PROVIDED DATA section start

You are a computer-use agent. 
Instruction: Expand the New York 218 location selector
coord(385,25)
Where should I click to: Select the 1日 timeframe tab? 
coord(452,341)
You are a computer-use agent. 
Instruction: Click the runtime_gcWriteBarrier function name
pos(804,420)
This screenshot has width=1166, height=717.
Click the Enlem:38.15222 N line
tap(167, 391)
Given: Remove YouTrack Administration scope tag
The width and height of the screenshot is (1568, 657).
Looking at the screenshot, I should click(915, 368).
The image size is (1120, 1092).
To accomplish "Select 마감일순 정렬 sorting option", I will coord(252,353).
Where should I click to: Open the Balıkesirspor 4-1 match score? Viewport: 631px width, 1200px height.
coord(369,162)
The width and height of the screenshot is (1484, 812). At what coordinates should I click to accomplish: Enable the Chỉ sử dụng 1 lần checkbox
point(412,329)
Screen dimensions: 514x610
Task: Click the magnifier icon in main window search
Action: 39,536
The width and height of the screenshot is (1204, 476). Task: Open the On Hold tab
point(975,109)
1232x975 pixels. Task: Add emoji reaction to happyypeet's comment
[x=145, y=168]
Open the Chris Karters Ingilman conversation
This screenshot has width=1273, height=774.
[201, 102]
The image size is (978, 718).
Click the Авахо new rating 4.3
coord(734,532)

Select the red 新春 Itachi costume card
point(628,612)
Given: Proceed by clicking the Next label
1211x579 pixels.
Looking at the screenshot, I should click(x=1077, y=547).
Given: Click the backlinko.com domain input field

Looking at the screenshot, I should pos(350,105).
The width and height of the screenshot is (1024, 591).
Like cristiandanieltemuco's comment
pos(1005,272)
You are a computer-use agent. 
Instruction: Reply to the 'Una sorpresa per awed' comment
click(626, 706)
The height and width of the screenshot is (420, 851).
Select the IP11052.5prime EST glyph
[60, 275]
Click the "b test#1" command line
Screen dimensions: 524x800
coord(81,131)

PROVIDED DATA section end

WHAT THE TASK REQUIRES: Every line in the data that holds the string "image" should be copied.

ANSWER:
The image size is (1120, 1092).
The image size is (978, 718).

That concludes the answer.